Quando
começou a liberdade religiosa? Na modernidade, foi com o reformador Martinho
Lutero, quando chamado pelo imperador Carlos V perante a Dieta de Worms, para
refutar seus escritos. Depois de pedir um dia para pensar na exigência de se
retratar, acabou dizendo que “minha consciência está presa nas palavras de
Deus – não posso nem quero retratar-me de nada, porque agir contra a
consciência não é prudente nem íntegro” (OS 6, 1996, p.126).
Ao
analisar o contexto, podemos enxergar um professor de teologia e padre católico
que foi convocado perante uma corte de justiça para uma transação penal –
deixaria seus escritos em troca de sua vida e seu status jurídico. De lá para
cá, sabemos o que houve: Lutero foi excomungado, sequestrado por seus amigos, e
de 1521, data deste evento, até 1546, quando faleceu, liderou um dos movimentos
mais significativos e de maior impacto no Ocidente. Um dos muitos frutos dessa
ousada declaração foi justamente a noção de que, uma vez portadores de inata
dignidade pelo Criador, também nossos compromissos de consciência despertados
pela iluminação do evangelho devem ser respeitados. Nascia aí o fundamento que
moldaria o sistema de liberdades civis fundamentais, sendo a religiosa a
primeira e base das outras (econômica, de expressão, reunião etc.).
Ao
longo dos séculos, o que se viu foi o amadurecimento institucional tanto da igreja
quanto do Estado (que, aliás, surgiu como o conhecemos a partir de todo este
movimento eclodido da Reforma). As liberdades surgiram no horizonte, os valores
do evangelho fermentaram a consciência de muitos mais, e, seja por muitas
batalhas ou pela intrepidez de pioneiros, os sistemas políticos se adequaram à
realidade da fé religiosa que leva à Cidade de Deus protegida por quem ele
decidiu que cuidasse da cidade dos homens.
Porém,
com o avanço iluminista e secular, muito também se fez para retirar os valores
transcendentes da arena pública, empurrando a influência da igreja para dentro
de seus muros, e buscando construir um ambiente “neutro” para que o homem
prevalecesse e progredisse. Vieram o cientificismo do século 19 e os
experimentos sociais – além das guerras – do século 20, para derrubar quaisquer
esperanças de que houvesse espaço para um homem sem Deus. Porém, depois da
fumaça das bombas, viu-se que a cultura cristã, especialmente na Europa, também
havia ficado em frangalhos.
Hoje,
por exemplo, temos a parlamentar Päivi Räsänen e o bispo luterano Juhana
Pohjola, que estão sofrendo um processo judicial na Finlândia por conta de sua
expressão de consciência religiosa. A política manifestou seu descontentamento
com a Igreja Luterana estatal da Finlândia a respeito do tema da sexualidade,
casamento, ética e comportamento religioso. Fez uma postagem no Twitter em
2019, e foi processada por discurso de ódio contra a comunidade LGBTQIA+ pelo
Ministério Público de lá. O bispo (que lidera um sínodo luterano que tem
comunhão com a International Lutheran Council, a mesma que a IELB integra),
também foi processado por concordar com a parlamentar.
Foram
levados a julgamento para um debate teológico, exatamente como Lutero em Worms.
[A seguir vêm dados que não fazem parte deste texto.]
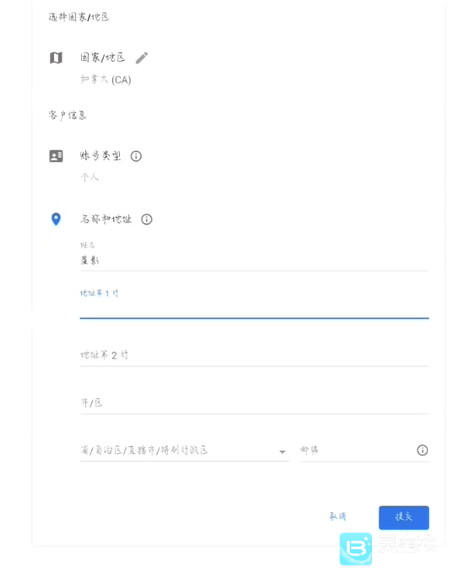This screenshot has height=578, width=465.
Task: Edit country with the pencil icon
Action: (142, 58)
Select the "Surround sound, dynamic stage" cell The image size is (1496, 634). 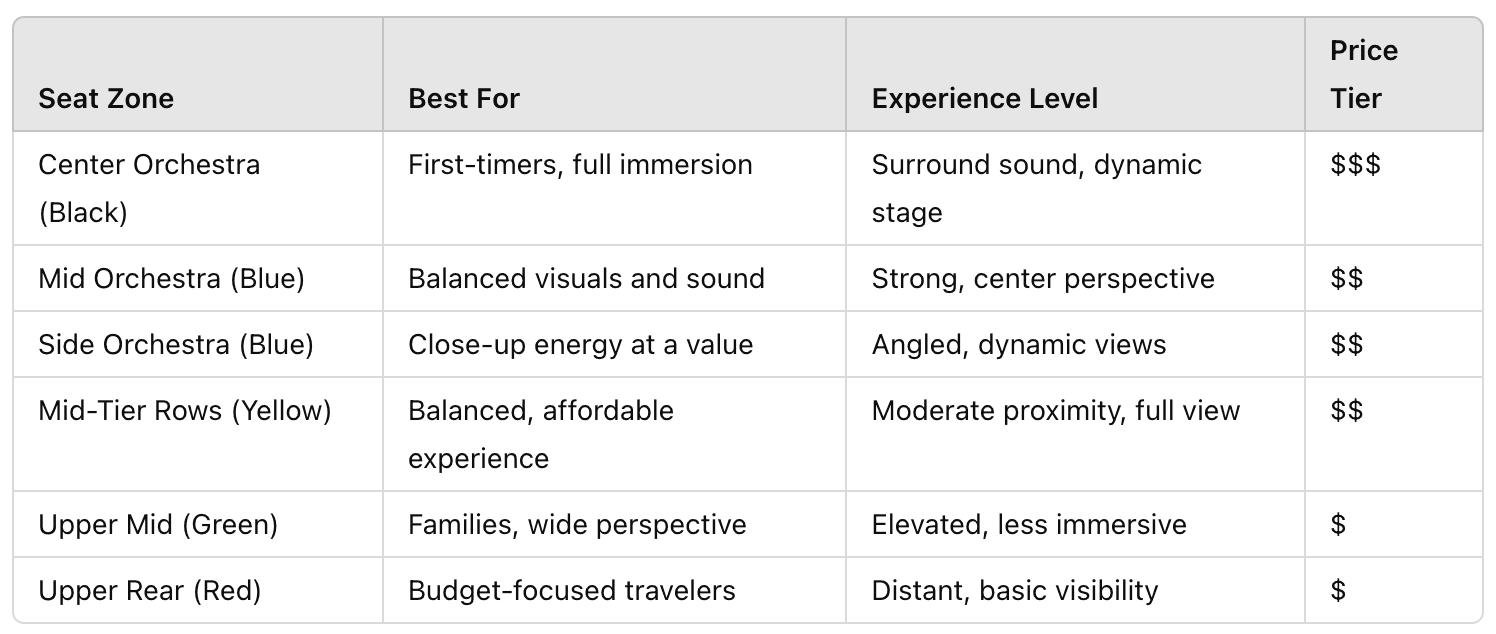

Porém, diferentemente dos tempos medievais, as democracias ocidentais estão
fundamentadas na liberdade que o Reformador proclamou em 1521! Por conta disso,
o tribunal deu ganho de causa à parlamentar e ao bispo. Embora o Ministério
Público tenha recorrido e o processo não tenha terminado, já foi um grande
avanço.
Quais
as lições que tiramos? Primeiro, a liberdade religiosa é frágil e depende do
contínuo exercício das gerações para que seja mantida. Segundo, somente uma
sociedade que valoriza a fé religiosa também poderá achar importante ter
liberdade para expressá-la. Terceiro: somos herdeiros da Reforma que abriu as
portas do céu pela redescoberta do evangelho. Que possamos agir dignamente em
nossas vocações de proclamarmos a Verdade que liberta!